> _Required action_
Filter the entries down to the lines holding "date", then copy those lines.

> _Data extracts_
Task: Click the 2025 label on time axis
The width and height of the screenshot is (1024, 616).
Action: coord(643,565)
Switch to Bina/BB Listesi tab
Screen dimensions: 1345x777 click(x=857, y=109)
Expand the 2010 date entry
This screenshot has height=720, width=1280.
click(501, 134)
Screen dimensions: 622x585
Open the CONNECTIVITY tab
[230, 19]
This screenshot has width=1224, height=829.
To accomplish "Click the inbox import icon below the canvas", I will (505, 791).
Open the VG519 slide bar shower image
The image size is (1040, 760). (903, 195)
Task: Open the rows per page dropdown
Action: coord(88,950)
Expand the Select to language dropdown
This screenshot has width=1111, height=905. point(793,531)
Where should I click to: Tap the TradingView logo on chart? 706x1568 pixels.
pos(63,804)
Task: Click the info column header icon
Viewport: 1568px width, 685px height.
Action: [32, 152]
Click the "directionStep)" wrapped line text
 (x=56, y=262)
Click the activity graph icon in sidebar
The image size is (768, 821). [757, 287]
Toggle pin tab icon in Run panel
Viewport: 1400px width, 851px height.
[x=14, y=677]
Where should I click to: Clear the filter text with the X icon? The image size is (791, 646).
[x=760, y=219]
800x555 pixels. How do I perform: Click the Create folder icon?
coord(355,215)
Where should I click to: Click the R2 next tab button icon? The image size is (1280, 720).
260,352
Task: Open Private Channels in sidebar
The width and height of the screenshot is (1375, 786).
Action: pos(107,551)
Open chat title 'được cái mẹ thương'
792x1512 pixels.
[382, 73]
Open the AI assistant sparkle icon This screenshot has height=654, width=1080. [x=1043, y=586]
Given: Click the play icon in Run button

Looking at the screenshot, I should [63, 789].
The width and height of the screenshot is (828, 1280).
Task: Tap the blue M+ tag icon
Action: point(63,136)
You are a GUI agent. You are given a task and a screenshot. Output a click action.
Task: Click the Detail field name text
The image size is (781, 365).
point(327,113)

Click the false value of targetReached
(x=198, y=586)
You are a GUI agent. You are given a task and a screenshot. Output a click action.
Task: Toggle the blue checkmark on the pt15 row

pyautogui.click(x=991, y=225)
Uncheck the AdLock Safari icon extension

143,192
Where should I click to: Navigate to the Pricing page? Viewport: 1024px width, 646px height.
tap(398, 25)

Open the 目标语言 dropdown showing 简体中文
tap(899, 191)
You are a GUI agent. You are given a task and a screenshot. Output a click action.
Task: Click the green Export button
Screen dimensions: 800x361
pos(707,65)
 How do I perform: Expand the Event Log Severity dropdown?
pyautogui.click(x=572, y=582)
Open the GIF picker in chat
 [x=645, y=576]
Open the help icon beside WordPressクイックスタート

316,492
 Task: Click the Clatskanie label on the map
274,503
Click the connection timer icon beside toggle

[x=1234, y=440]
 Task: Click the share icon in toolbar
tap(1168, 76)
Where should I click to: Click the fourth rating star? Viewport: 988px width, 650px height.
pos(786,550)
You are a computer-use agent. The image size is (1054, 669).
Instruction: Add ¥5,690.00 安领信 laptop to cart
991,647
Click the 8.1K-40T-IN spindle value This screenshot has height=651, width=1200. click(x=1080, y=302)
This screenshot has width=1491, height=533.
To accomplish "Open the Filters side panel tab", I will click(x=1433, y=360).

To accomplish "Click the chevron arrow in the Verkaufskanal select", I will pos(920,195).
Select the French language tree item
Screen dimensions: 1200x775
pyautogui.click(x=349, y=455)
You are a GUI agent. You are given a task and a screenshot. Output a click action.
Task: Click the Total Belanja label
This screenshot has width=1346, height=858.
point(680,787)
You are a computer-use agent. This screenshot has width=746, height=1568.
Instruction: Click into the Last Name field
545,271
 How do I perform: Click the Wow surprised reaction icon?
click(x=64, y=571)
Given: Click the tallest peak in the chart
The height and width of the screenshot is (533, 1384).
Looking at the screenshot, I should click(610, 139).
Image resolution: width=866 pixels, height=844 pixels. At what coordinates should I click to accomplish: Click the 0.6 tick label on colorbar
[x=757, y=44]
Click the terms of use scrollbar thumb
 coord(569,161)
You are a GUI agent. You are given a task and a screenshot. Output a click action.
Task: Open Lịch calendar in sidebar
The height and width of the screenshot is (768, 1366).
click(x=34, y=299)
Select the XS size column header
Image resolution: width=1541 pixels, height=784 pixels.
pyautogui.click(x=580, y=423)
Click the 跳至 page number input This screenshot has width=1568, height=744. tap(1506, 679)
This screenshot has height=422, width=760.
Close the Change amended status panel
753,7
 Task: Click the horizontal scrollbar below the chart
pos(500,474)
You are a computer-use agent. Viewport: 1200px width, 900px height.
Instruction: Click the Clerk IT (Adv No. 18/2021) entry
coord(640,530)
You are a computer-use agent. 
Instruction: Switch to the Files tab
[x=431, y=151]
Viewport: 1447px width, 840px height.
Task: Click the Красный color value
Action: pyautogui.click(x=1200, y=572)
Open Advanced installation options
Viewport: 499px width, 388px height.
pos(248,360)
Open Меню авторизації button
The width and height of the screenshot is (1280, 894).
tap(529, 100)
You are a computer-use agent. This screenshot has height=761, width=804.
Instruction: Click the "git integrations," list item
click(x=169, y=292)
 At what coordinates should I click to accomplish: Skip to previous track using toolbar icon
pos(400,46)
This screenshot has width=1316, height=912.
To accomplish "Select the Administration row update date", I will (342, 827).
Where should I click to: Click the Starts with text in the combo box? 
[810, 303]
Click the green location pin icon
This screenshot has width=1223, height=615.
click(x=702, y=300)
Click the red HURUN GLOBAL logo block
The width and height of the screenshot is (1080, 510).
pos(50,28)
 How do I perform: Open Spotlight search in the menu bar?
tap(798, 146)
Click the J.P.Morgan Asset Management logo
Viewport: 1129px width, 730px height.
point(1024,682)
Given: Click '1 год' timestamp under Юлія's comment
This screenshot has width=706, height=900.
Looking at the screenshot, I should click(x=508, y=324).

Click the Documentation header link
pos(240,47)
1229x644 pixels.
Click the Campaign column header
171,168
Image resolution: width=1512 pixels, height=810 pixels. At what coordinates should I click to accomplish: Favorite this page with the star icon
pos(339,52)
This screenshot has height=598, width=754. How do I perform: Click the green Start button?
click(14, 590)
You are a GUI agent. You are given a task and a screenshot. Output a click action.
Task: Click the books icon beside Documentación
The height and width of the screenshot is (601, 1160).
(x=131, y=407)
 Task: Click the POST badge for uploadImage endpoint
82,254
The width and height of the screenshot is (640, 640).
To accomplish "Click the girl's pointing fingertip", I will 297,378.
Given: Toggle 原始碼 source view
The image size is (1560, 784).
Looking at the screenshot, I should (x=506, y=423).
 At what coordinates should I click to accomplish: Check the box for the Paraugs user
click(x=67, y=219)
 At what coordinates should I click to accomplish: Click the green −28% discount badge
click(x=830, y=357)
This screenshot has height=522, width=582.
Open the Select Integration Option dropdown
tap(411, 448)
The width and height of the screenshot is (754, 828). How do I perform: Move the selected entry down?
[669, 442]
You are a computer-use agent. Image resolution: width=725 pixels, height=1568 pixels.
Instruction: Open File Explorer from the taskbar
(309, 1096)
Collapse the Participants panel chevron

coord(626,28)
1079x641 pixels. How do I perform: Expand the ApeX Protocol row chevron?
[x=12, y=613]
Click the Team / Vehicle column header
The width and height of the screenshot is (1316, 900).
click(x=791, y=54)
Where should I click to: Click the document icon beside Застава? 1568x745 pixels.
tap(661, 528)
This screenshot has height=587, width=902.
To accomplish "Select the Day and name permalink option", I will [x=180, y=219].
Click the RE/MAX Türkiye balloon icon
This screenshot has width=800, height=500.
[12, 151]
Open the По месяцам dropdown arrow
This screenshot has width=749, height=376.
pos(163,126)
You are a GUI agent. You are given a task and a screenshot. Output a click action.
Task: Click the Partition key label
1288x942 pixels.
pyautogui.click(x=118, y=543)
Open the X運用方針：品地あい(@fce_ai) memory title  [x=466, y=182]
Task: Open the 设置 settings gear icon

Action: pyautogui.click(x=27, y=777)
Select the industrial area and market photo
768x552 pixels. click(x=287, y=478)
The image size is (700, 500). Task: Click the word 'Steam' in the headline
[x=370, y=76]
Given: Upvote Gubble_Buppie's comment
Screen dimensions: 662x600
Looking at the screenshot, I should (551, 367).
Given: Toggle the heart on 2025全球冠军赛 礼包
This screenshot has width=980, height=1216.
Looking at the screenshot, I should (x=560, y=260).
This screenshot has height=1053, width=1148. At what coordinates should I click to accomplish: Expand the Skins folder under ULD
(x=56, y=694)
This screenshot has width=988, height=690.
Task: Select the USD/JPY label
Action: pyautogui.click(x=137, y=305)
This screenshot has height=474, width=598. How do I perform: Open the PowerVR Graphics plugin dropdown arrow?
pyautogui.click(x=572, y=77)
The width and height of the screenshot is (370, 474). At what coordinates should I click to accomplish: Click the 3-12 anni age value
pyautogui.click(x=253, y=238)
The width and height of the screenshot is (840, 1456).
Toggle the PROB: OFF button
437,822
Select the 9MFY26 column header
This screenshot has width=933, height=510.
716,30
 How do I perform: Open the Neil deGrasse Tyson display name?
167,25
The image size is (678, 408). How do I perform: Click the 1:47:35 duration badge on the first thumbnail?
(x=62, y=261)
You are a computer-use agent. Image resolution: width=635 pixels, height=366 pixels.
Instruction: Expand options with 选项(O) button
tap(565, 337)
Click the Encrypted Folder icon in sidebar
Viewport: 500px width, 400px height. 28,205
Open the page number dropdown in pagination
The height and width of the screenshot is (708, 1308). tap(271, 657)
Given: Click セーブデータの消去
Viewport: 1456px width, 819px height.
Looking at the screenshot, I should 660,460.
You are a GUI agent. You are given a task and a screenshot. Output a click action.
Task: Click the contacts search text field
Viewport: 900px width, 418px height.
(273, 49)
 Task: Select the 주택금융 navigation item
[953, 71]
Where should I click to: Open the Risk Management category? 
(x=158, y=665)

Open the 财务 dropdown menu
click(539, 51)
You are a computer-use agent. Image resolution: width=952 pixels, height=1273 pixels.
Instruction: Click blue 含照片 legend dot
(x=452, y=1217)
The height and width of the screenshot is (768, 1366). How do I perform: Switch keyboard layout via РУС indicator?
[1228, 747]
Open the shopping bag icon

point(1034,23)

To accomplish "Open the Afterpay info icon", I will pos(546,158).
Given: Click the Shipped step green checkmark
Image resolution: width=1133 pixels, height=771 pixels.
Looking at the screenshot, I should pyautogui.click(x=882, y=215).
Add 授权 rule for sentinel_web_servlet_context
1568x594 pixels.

> _Response to this exercise_
Expand the 2010 date entry
To accomplish "Select the Administration row update date", I will (342, 827).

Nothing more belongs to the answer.